Tuesday, June 24, 2014

The Mouse and the Lion

In the end, my Presbyterians produced a mouse. After years of advocacy, the close decision to divest from H-P, Motorola Solutions and Caterpillar appears to come several years too late as we watch the Middle East accelerate into a chaos that includes the potential to move closer to U. S. shores. Last week’s divestment vote was accompanied, as usual, by much hand-wringing over the damage it might cause to local Christian-Jewish relationships.  Palestinians were important too, said some commissioners, but their hearts seemed barely in it.  

The very days leading to the Presbyterian vote the Israeli army was putting on a clinic of just how they treat the Muslim-believing Palestinians: shooting dead four of them (including a 15 year-old), arresting 340, conducting 1,350 (according to the NY Times) house-to-house searches including mid-night raids, imposing curfews on whole cities.

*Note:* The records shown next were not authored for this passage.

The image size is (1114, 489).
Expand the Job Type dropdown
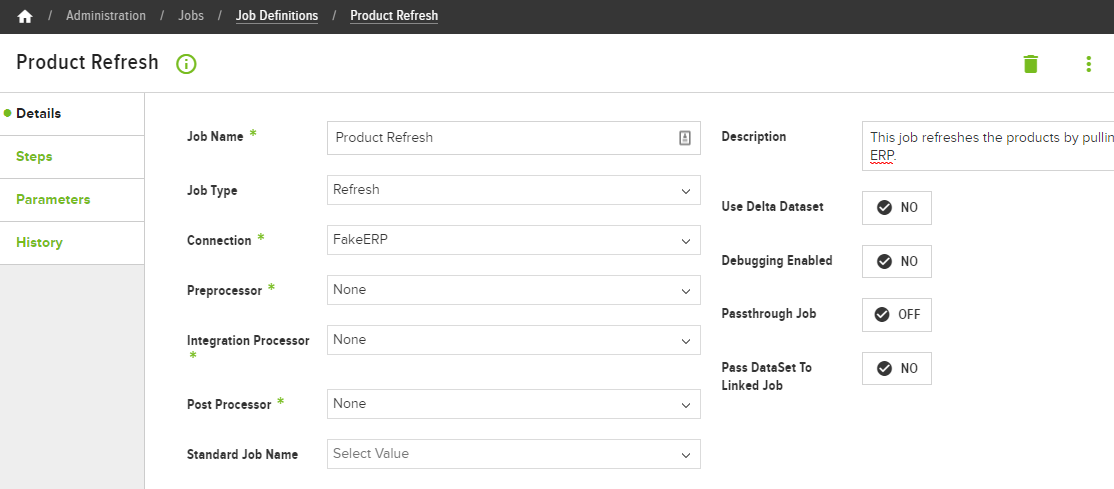[514, 190]
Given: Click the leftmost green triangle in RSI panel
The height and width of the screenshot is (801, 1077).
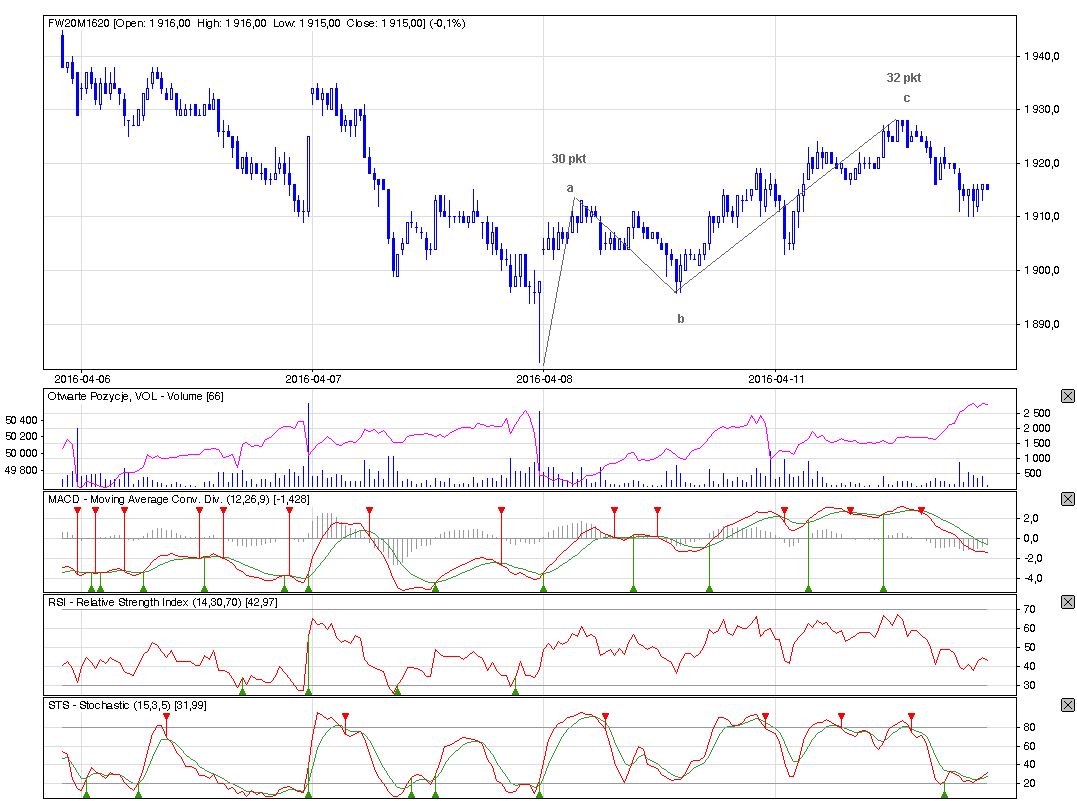Looking at the screenshot, I should [x=242, y=690].
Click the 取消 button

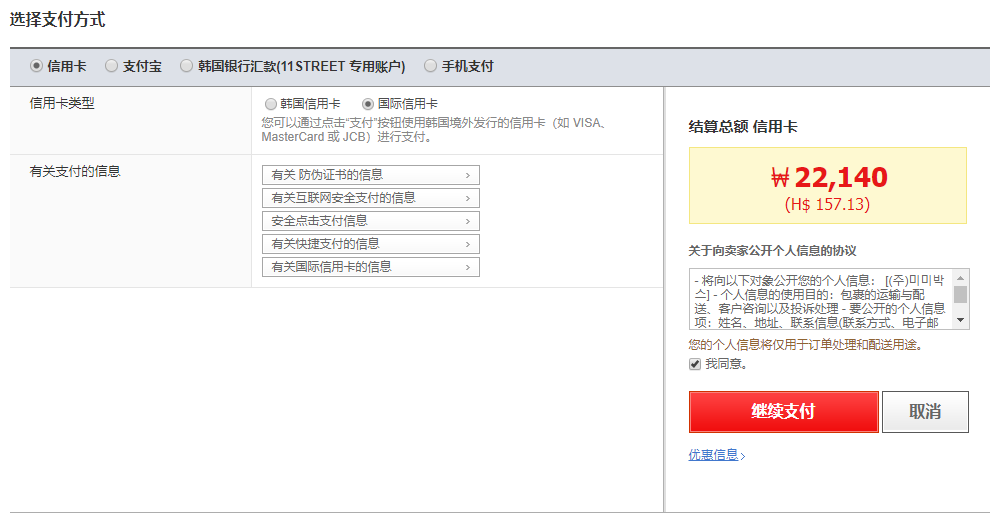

Two-thirds of those arrested were Hamas politicians or operatives. The Israelis administered collective punishment with impunity.

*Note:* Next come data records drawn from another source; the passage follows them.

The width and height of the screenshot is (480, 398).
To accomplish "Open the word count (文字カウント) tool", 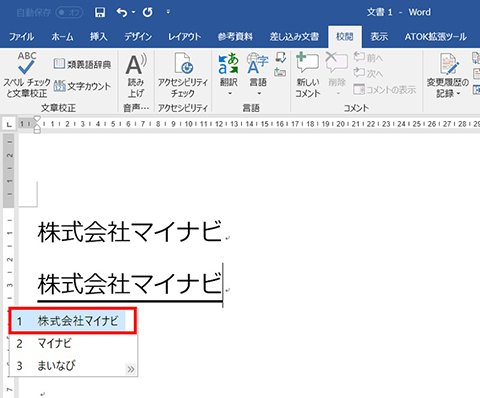I will pyautogui.click(x=82, y=86).
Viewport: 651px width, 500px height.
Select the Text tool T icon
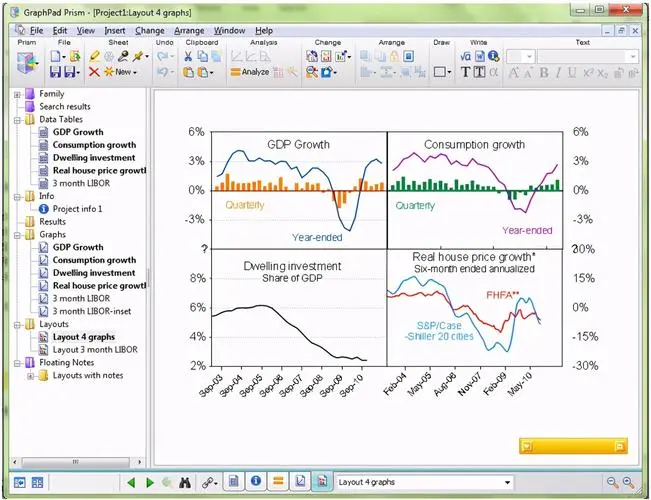[x=466, y=72]
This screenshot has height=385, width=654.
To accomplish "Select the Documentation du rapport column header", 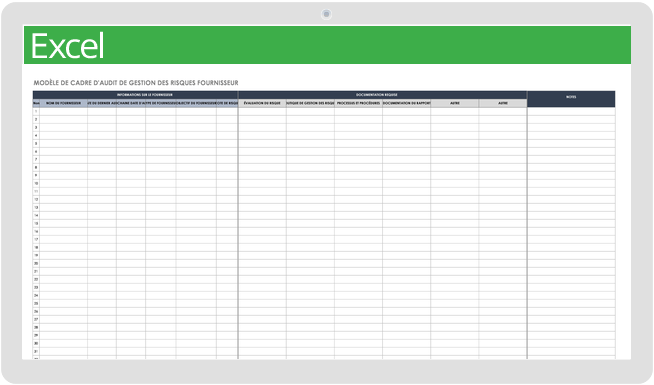I will (406, 103).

All this in search for three kidnapped Israeli teens, said to be inhabitants of illegal Israeli settlements, who were hitch hiking on Palestinian roads.  While there’s no justifying the kidnapping, the disproportionality of Israel’ response suggests a darker motive. Prime Minister Netanyahu, who has yet to produce any evidence he claims to have of a Hamas connection to the kidnapping, is whipping up Israeli sentiments to a white hot heat as his soldiers storm into innocent Palestinian homes.  Many believe (including this writer) this is because he hopes to provoke a large scale violent reaction from the Palestinians. Something like a third Intifada would suit his purposes—and would be a hopeless action by Palestinians—and turned into a justification  for more Israeli expansion into the West Bank, ultimately accelerating the final forced exodus of the Palestinians from what many Israelis call their “promised land.” 

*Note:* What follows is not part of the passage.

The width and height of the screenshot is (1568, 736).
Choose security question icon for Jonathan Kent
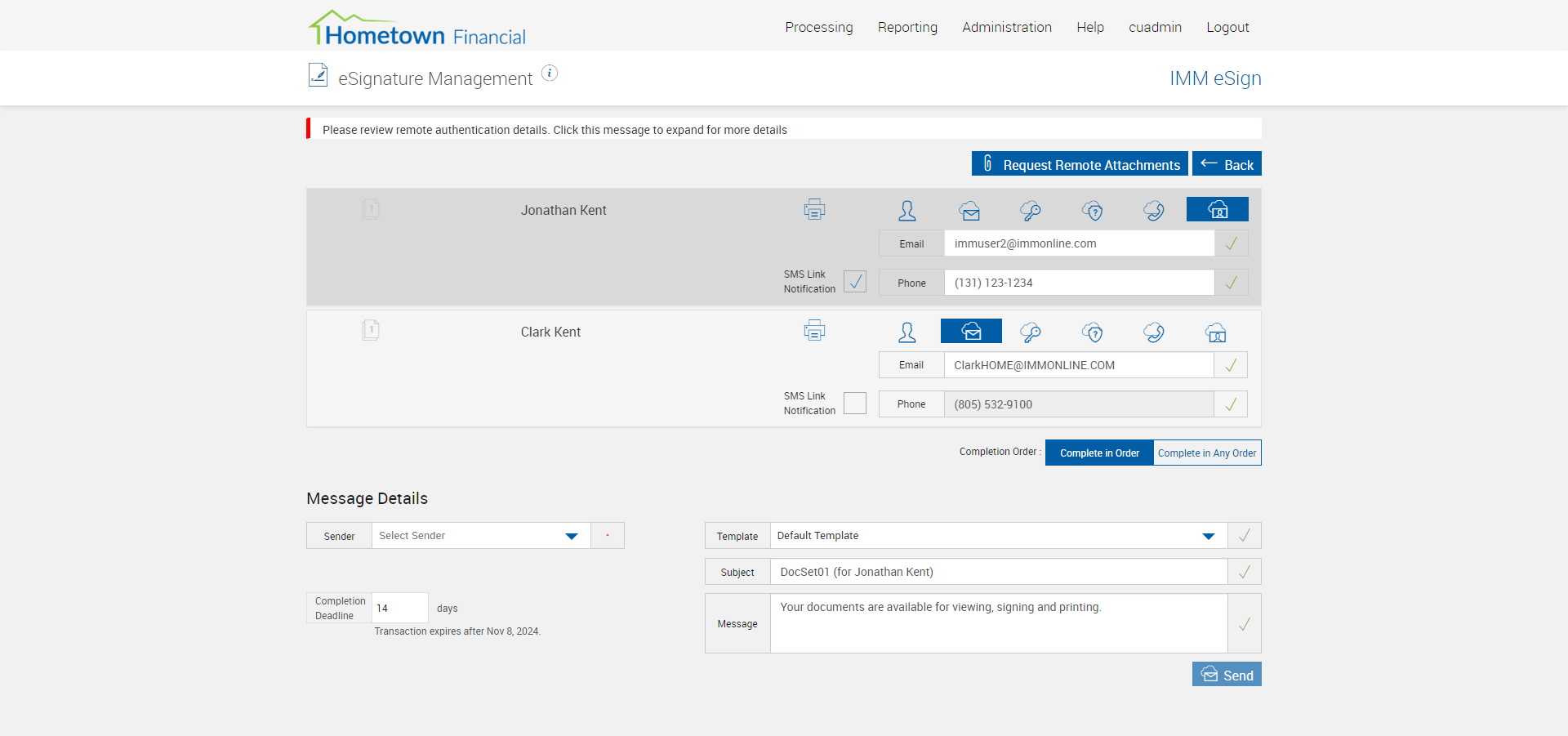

Divestment, if voted years ago, would have been politically apposite at a time before Israel’s Cast Lead campaign had killed 1,000 with impunity and before its large-scale settlement expansion inside East Jerusalem. More than one Presbyterian career has been enlarged and institution funded on a foundation of this tolerance for Israeli extreme measures that are pleasing to many American Jewish leaders. The treatment by Israel of Palestinians and their hope for a secure, contiguous state was seldom mentioned by many commissioners at the microphones who seemed willing to look the other way.    

Middle East events have now moved far beyond the years of Presbyterian ambivalence, but also past Mr. Netanyahu’s grasp.  The Iraq-Syria-Lebanon-Iran crisis threatens to not only completely negate the ten year U. S. invasion and military occupation of Iraq, but the growth of ISIS and Jabhat al-Nura forces is catalyzing a much wider war “reaching from the Iranian frontier to the Mediterranean coast,” as described by New Yorker reporter, Dexter Filkins.

Filkins, who has reported on Iraq since 2003, describes (New Yorker June 23, 2014)  what amounts to a horrible lion on the loose; one of terrible portent:  
“Among those fighting with ISIS and Al Nusra are hundreds of Westerners, from Germany, the United Kingdom, France and the United States. At some point, the survivors will want to come home; they will be well trained and battle-hardened.”

This seems well foretold by the bombing in Boston last year by an extremist returned.  Also well exhibited is the soft Christianity commonly practiced coast to coast in the U. S.  Self-obsessed, late modern Christianity prefers to talk of love and relationships as a substitute for the burden of making judgments about what is unjust. The relative silence in local churches and at their national gatherings unwittingly appears to pave the way for a chaos now moving among us.